Amazon's new Fire TV Cube controls your home and your television

Toby Graves
June 8, 2018

This means that it's possible to ask Alexa on the Cube to "tune to CBS", prompting it to send commands to the cable box and switch to that channel. However the Fire TV Cube benefits from its built-in speaker, far-field voice control of TV and compatible smart devices in your house, Ethernet adaptor provided in the box, and double the built-in storage (16GB). "And, it's just the beginning".

"We believe voice makes it easier for customers to control their entertainment systems and watch the TV and movies they care about", Amazon Fire TV VO Marc Whitten said in a prepared statement.

Amazon has announced another twist on the Fire TV in the form of the Fire TV Cube.

Amazon's Fire TV Cube is available to pre-order for $119.99.

Lucky for those Prime content addicts, the technology goliath with a rainforest name has released the Fire TV Cube, a shiny, slab-sided device that combines a Fire TV dongle-on-a-leash with an Echo Dot smart speaker, and adds in an infrared emitter as the cherry on top. So it sits there waiting for voice commands even when you're not using the TV.

Amazon has launched the Fire TV Cube in the USA, with pre-orders starting immediately.

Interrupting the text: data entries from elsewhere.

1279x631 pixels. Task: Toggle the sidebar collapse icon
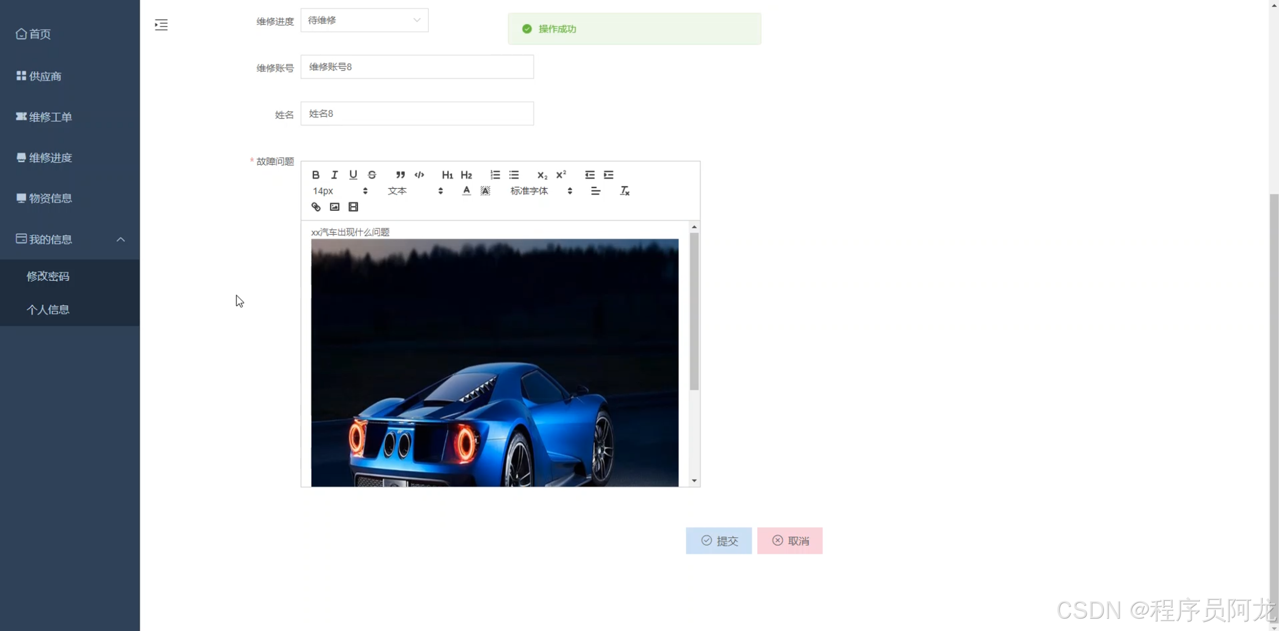(x=161, y=25)
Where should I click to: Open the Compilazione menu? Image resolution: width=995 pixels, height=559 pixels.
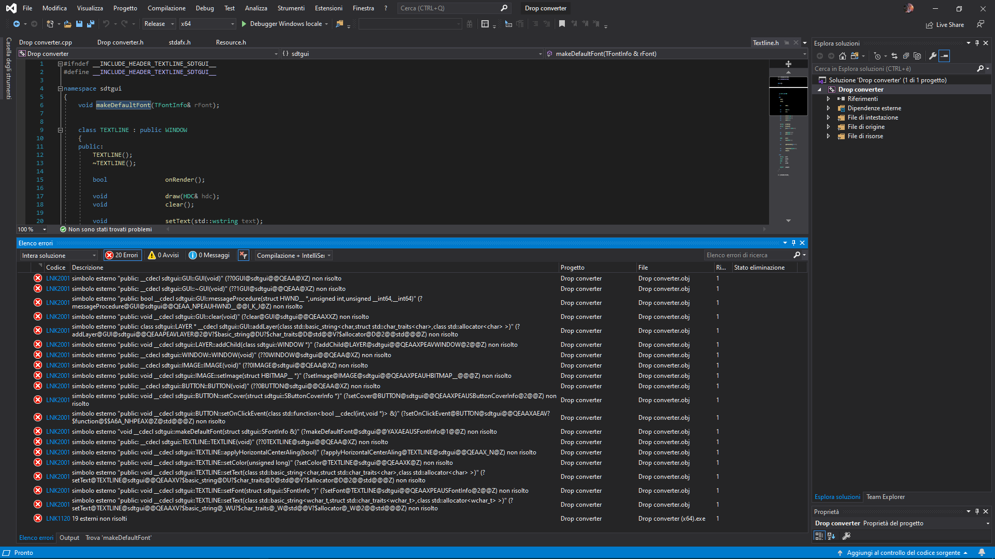pos(166,8)
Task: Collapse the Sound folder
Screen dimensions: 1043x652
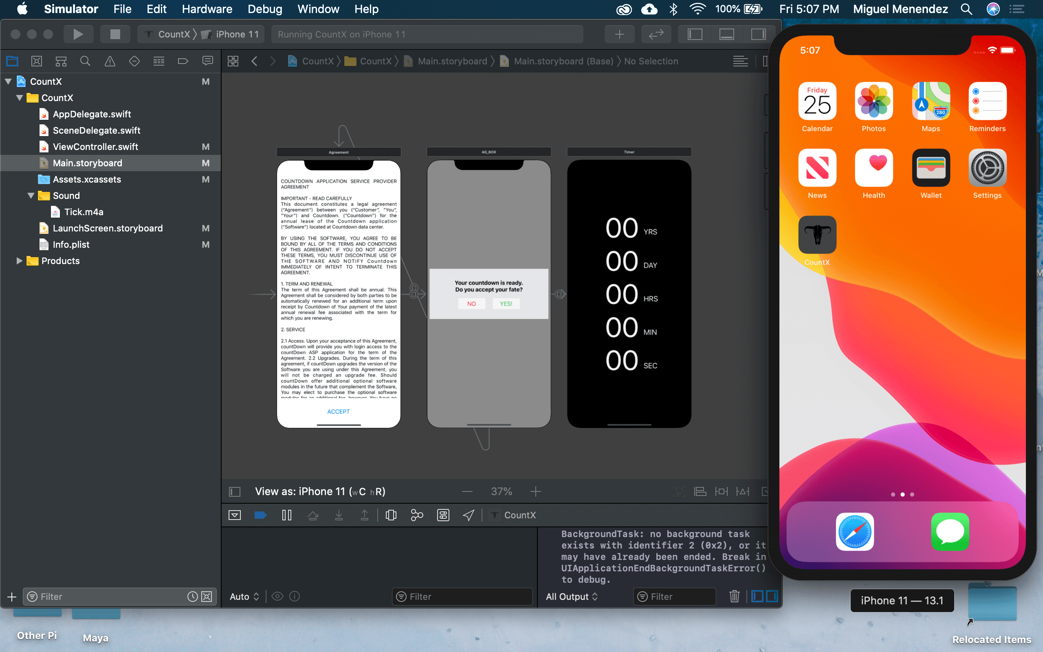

As a style assistant, Alexa can help you pick between two outfits, organize closets and check your wardrobe. It's Amazon's answer to the Apple TV, the Roku Ultra, and other high-end streaming devices.

The new $120 streaming box, which launches on June 21, is similar to the "Pendant Design" Fire TV that Amazon released past year, with the same processing power and 4K HDR video support. Advanced beamforming technology combines the signals from the individual microphones to suppress noise, reverberation, content now playing, and even competing speech to make sure Alexa clearly hears your request, even next to your TV.

The Fire TV Cube will be an interesting test for full-blown streaming boxes, which have fallen out of favor as most consumers opt for cheaper streaming dongles that can fit behind a television.

As smart and useful as our TV sets have gotten, how we interact with them remains quite dumb. It also supported voice and visual input, though in a more rudimentary form than Alexa's more developed set of skills. Since its powered by FireOS, you can also install thousands of other apps from the Appstore.